▶ **AIM OF THE TASK**
The line with "Click the voice mode button", the line with "Given: Enable Oscillator", and all lines between them in the material below: return these exactly, and no others.

▶ **RECORDS FOR THE TASK**
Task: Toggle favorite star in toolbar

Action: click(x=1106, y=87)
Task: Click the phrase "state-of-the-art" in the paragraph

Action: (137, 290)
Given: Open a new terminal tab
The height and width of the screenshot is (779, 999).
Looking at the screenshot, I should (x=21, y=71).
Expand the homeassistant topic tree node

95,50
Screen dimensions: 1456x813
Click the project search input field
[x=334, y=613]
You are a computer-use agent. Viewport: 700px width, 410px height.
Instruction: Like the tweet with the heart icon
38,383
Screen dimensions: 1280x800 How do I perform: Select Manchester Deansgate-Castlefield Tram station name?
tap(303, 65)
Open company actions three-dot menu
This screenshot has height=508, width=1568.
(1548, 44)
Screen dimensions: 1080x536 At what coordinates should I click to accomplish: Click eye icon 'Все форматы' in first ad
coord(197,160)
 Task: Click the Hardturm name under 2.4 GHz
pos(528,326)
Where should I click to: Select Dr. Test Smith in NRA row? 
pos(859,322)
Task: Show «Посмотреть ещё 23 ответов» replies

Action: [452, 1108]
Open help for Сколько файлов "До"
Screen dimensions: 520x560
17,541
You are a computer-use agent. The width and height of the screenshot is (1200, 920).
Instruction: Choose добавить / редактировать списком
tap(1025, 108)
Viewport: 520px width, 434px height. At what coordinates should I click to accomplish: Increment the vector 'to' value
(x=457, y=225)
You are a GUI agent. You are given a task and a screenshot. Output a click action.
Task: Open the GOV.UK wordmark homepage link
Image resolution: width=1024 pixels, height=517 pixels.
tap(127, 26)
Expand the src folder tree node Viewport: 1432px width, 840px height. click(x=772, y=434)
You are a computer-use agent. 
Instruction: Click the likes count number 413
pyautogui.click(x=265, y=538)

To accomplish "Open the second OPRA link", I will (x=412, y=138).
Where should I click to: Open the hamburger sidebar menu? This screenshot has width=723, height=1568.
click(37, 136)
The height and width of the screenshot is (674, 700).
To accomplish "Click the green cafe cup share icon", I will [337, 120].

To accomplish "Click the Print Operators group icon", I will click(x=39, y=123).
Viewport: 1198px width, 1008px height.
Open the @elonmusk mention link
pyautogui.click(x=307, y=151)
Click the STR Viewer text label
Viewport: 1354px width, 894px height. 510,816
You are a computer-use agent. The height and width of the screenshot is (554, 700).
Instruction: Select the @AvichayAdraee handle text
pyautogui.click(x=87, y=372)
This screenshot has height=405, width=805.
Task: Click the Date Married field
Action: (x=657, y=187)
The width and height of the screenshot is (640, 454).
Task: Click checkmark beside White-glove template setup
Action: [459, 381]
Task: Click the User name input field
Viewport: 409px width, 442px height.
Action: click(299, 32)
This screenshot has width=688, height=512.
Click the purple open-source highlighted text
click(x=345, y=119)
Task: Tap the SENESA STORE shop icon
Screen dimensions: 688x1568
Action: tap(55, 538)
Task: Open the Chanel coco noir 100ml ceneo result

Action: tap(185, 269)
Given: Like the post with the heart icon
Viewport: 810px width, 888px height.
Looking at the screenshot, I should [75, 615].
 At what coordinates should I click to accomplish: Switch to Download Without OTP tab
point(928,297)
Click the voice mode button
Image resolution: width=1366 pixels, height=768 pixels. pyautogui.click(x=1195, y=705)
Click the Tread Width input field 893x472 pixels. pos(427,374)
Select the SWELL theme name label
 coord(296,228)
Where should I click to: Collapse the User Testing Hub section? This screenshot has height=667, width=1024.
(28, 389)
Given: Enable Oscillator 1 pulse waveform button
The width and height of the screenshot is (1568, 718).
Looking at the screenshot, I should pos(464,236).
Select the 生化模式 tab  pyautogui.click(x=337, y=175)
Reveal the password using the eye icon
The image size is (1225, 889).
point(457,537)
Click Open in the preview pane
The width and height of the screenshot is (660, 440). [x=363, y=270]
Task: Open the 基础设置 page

▶ **ANSWER FOR THE TASK**
Click the voice mode button
Image resolution: width=1366 pixels, height=768 pixels. pyautogui.click(x=1195, y=705)
Click the Tread Width input field 893x472 pixels. pos(427,374)
Select the SWELL theme name label
 coord(296,228)
Where should I click to: Collapse the User Testing Hub section? This screenshot has height=667, width=1024.
(28, 389)
Given: Enable Oscillator 1 pulse waveform button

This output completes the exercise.